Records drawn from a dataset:
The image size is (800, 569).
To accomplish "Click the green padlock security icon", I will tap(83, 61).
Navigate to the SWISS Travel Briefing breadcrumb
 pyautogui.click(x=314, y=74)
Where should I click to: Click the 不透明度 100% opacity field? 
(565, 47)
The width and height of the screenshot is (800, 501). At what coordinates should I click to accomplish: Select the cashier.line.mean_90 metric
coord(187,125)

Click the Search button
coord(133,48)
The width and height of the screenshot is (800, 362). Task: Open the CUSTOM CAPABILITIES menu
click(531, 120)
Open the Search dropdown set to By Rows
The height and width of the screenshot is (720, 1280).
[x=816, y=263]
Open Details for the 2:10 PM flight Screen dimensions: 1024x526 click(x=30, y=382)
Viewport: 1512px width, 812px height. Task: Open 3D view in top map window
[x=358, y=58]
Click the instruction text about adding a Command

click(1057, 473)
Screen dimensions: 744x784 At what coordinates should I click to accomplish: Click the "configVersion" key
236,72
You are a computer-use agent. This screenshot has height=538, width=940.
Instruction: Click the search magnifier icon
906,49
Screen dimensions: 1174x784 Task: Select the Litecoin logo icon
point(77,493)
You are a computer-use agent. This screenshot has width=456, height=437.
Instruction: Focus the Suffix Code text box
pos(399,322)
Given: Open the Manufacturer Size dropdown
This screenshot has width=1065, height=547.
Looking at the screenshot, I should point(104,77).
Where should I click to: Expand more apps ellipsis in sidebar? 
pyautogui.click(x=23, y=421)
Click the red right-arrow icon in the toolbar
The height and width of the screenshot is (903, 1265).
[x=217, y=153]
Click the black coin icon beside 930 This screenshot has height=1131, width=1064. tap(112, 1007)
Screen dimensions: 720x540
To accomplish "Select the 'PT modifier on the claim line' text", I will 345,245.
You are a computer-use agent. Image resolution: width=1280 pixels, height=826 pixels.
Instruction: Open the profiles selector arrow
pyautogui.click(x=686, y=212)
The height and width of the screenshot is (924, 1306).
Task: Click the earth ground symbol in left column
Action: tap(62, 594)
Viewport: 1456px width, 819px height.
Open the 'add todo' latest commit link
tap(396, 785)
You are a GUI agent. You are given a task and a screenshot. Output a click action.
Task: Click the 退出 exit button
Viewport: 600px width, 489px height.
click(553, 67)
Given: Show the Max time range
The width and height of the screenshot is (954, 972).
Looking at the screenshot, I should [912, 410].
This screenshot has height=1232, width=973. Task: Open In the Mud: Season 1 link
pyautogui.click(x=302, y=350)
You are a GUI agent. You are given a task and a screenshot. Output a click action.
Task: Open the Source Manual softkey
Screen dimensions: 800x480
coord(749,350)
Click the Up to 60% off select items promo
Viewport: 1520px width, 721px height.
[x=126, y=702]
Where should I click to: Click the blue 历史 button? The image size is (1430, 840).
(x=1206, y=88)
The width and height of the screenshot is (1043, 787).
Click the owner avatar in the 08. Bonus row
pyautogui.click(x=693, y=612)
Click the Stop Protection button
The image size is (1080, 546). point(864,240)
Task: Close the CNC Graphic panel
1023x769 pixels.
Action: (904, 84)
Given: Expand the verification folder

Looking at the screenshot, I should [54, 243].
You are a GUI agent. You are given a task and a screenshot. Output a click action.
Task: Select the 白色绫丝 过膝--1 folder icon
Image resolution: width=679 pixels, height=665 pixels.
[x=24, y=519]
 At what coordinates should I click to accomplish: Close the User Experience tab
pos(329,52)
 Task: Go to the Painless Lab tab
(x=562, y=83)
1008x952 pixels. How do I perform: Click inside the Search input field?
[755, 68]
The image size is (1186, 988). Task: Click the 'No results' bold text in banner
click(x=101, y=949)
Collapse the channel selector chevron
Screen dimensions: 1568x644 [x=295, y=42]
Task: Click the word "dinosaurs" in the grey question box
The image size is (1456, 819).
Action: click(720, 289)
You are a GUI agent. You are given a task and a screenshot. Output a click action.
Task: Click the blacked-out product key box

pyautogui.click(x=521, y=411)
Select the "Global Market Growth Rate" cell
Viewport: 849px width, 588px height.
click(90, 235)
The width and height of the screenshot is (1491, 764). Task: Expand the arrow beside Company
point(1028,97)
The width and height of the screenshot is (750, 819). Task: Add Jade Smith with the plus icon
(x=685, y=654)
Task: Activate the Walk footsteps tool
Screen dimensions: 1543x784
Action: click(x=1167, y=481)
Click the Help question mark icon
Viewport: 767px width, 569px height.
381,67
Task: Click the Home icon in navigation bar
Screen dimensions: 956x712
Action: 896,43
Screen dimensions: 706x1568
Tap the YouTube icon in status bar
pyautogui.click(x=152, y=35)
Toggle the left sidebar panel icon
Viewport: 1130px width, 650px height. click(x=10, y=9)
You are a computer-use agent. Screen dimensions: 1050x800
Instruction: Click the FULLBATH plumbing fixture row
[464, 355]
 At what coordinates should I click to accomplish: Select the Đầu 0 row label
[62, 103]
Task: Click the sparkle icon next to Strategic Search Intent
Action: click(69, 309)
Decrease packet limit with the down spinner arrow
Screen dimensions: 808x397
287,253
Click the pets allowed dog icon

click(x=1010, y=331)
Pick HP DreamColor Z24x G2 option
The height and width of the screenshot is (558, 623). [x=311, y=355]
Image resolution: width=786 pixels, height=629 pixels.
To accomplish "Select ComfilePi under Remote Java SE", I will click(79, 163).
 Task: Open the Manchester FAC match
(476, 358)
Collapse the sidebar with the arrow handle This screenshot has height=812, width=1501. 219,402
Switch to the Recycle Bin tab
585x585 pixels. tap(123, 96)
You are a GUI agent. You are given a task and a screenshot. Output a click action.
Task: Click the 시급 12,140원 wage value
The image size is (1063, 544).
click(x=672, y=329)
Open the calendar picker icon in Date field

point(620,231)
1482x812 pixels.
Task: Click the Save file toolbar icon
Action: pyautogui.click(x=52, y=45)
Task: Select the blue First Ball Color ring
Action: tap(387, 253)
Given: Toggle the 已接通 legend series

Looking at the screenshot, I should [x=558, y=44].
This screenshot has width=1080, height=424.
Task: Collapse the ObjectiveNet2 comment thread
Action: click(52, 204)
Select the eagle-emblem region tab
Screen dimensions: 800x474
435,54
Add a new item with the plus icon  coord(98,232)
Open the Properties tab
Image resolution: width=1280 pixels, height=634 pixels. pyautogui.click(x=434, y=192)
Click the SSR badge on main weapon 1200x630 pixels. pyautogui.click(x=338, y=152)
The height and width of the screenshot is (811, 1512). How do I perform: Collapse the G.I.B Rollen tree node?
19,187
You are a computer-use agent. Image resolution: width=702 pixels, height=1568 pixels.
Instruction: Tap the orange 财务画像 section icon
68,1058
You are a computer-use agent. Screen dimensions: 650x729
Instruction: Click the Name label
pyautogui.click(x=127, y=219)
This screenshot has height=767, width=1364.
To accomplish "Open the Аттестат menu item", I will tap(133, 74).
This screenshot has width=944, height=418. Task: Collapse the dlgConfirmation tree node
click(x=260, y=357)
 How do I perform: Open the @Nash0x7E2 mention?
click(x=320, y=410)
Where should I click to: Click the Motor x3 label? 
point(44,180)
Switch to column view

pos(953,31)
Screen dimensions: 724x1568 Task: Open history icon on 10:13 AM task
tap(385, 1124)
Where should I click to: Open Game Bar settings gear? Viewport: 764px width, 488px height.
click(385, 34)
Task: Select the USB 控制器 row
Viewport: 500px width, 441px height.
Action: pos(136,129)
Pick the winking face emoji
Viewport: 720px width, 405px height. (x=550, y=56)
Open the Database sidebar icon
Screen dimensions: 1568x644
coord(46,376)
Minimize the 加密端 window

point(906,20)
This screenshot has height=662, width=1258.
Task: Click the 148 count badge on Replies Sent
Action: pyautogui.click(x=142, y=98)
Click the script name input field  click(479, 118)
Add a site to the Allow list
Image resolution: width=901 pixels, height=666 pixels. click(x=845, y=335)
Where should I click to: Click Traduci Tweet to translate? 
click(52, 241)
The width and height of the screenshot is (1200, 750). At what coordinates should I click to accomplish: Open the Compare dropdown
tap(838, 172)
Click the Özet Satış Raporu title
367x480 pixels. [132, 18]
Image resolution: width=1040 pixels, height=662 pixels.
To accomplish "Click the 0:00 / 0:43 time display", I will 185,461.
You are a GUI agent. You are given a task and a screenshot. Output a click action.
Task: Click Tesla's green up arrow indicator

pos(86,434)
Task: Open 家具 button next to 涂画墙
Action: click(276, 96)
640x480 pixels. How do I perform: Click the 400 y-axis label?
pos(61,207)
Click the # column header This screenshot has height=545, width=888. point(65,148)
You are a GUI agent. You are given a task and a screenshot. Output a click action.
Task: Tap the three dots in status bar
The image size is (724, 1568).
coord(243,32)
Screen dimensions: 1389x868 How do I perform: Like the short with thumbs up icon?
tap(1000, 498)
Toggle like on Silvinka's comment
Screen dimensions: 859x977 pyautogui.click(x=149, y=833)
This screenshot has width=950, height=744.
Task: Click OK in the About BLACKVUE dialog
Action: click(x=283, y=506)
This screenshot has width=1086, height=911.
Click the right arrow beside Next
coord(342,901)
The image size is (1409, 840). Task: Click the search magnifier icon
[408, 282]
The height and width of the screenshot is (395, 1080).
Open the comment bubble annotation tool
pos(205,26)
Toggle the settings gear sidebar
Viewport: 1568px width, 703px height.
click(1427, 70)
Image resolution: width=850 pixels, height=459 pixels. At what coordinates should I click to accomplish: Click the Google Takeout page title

WHAT NEEDS TO BE DONE
Each line of the records that holds the word "computer" should be copied out.

EXPECTED OUTPUT
You are a computer-use agent. This screenshot has height=538, width=940.
You are a computer-use agent. This screenshot has width=456, height=437.
You are a computer-use agent. Image resolution: width=1280 pixels, height=826 pixels.
You are a computer-use agent. Screen dimensions: 1050x800
You are a computer-use agent. Image resolution: width=702 pixels, height=1568 pixels.
You are a computer-use agent. Screen dimensions: 650x729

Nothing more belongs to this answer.